Copy down every line of the listing below word for word, and leave the pictures out of your copy.

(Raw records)
++++++++
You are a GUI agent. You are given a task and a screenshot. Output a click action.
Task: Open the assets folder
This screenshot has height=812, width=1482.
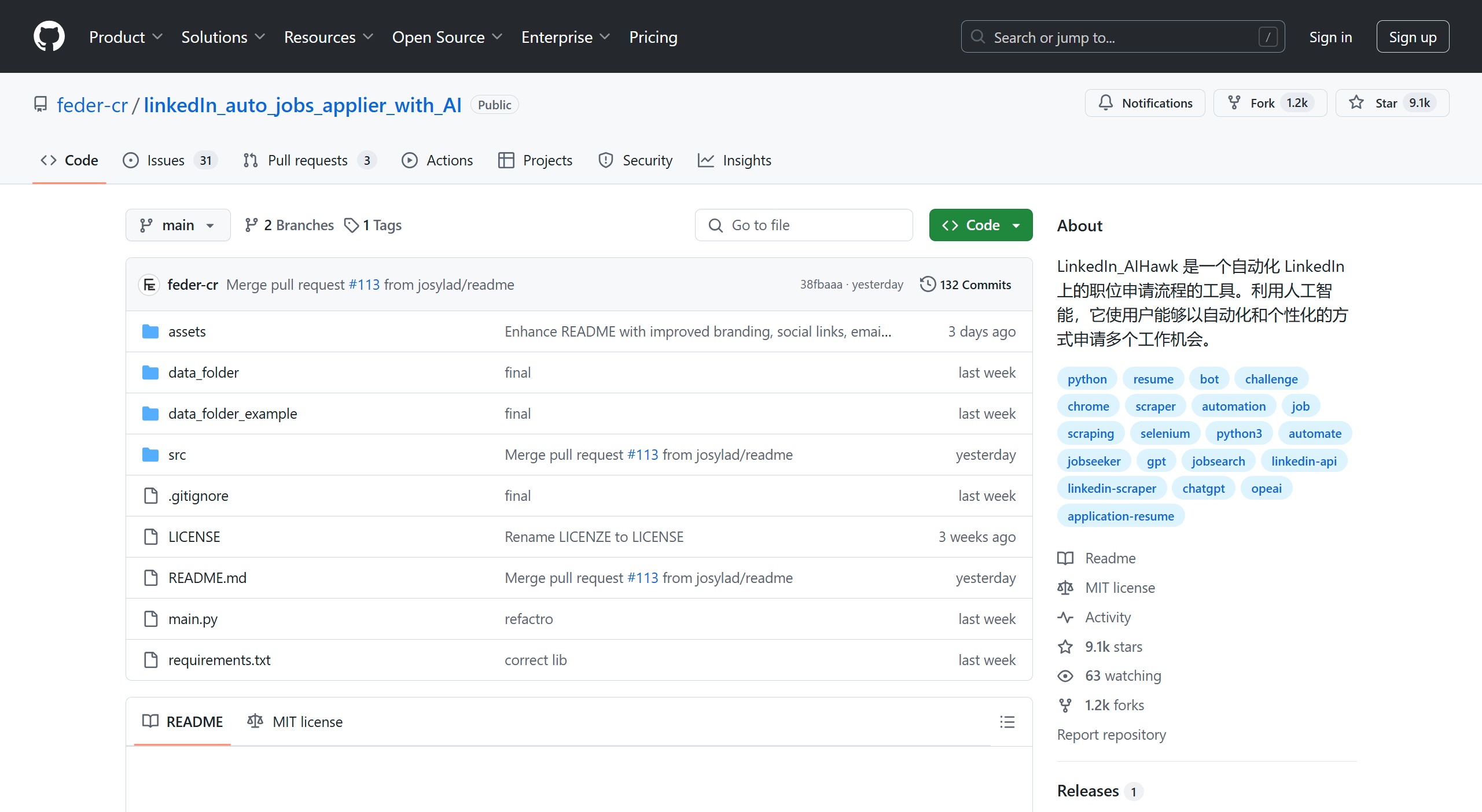(187, 331)
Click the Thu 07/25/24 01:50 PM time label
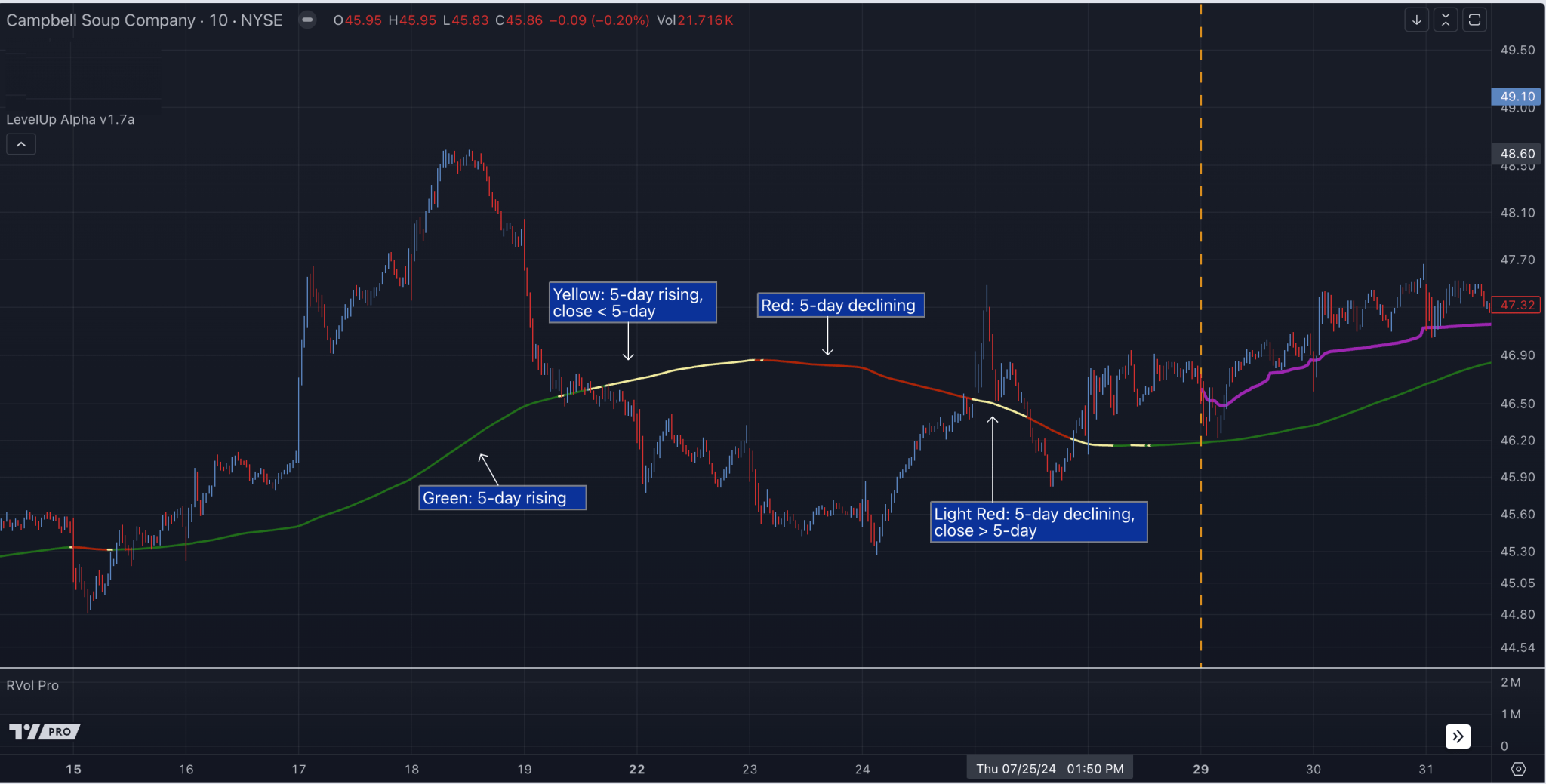 point(1049,769)
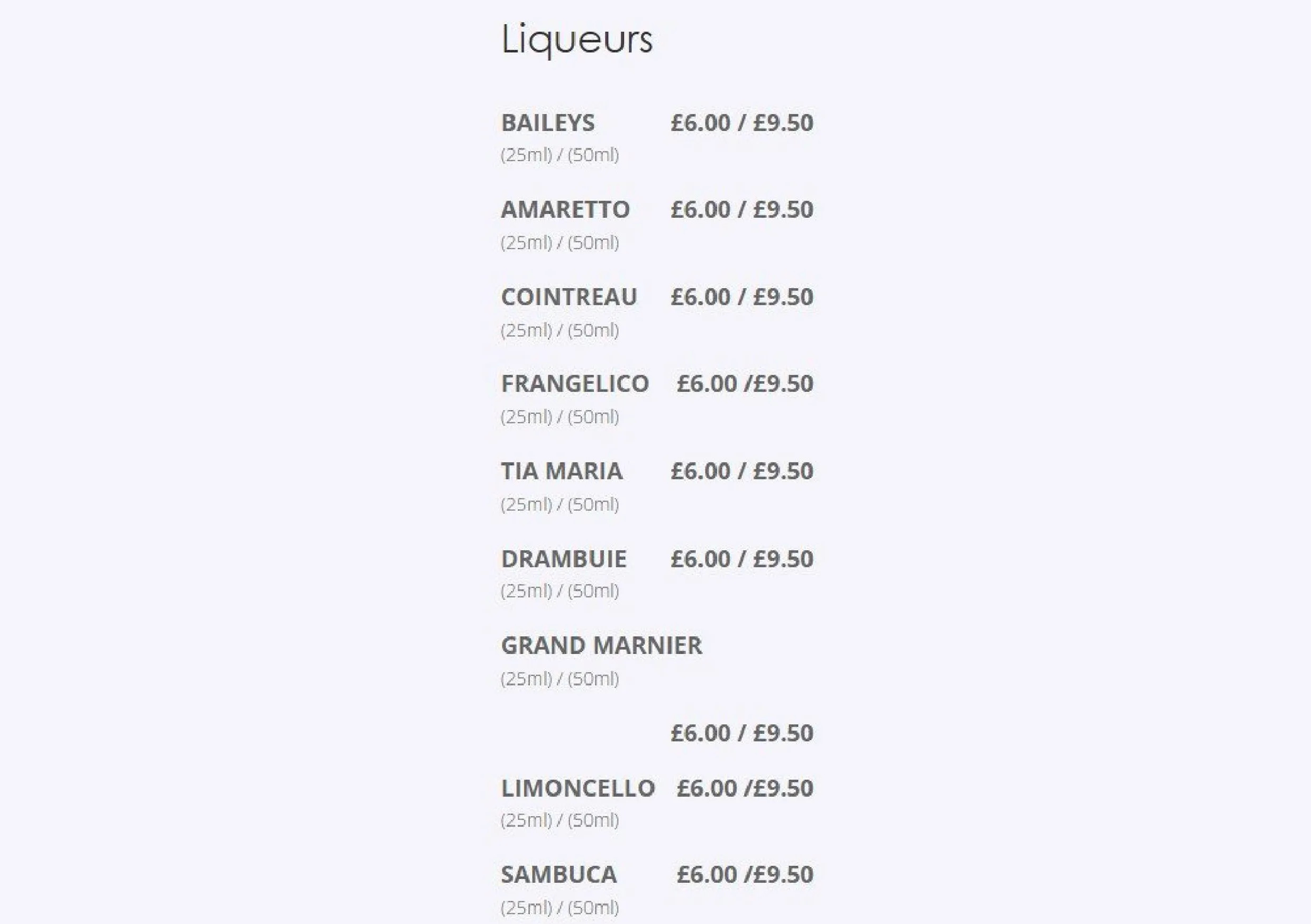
++++++++
▶ **Written solution**:
You are a GUI agent. You are given a task and a screenshot. Output a click action.
Task: Open the assets folder
This screenshot has height=812, width=1482.
(187, 331)
Click the Thu 07/25/24 01:50 PM time label
 point(1049,769)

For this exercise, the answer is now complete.